Part B covers outpatient care: doctor visits, lab tests, durable medical equipment, and certain home health services. The 2025 annual deductible is $257, after which you typically pay 20% of the approved amount for most services. Part D, offered through private insurers, adds prescription drug coverage with the same tiered formulary structure described above.
What Medical Benefits Typically Exclude
Understanding what isn’t covered is just as important as knowing what is. Most health plans exclude cosmetic surgery (procedures done purely for appearance rather than medical need), weight-loss drugs and bariatric surgery (though this is changing with some plans), elective procedures like vasectomies on certain plans, acupuncture, and adult dental and vision care.
Dental and vision coverage for adults is usually sold separately as ancillary benefits, either through your employer or on your own. These plans focus heavily on preventive care: routine cleanings, eye exams, and basic corrective lenses. They’re distinct from your major medical plan and have their own premiums, deductibles, and provider networks.
How Insurers Decide What’s Covered
Even within covered categories, your plan won’t automatically pay for every service. Insurers use a standard called “medical necessity” to evaluate whether a specific treatment qualifies for coverage. A service is generally considered medically necessary if, without it, you would experience a significant decline in health or remain in a state of poor health that could otherwise be improved.

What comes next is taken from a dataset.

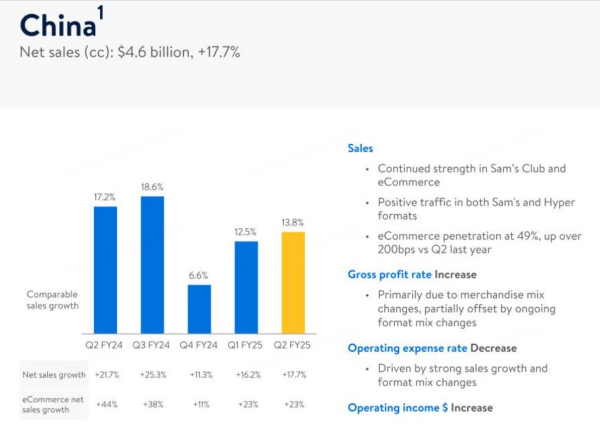The width and height of the screenshot is (600, 433).
Task: Click the Operating income $ heading
Action: [420, 407]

Two factors drive this determination: the severity of what happens if you don’t get the treatment, and whether the health problem is genuinely medical in nature. Cost relative to benefit also plays a role, as does whether less expensive alternatives exist. When a claim is denied for not meeting medical necessity, you have the right to appeal. Your doctor can submit additional documentation explaining why the treatment is needed, and the insurer must review the case again.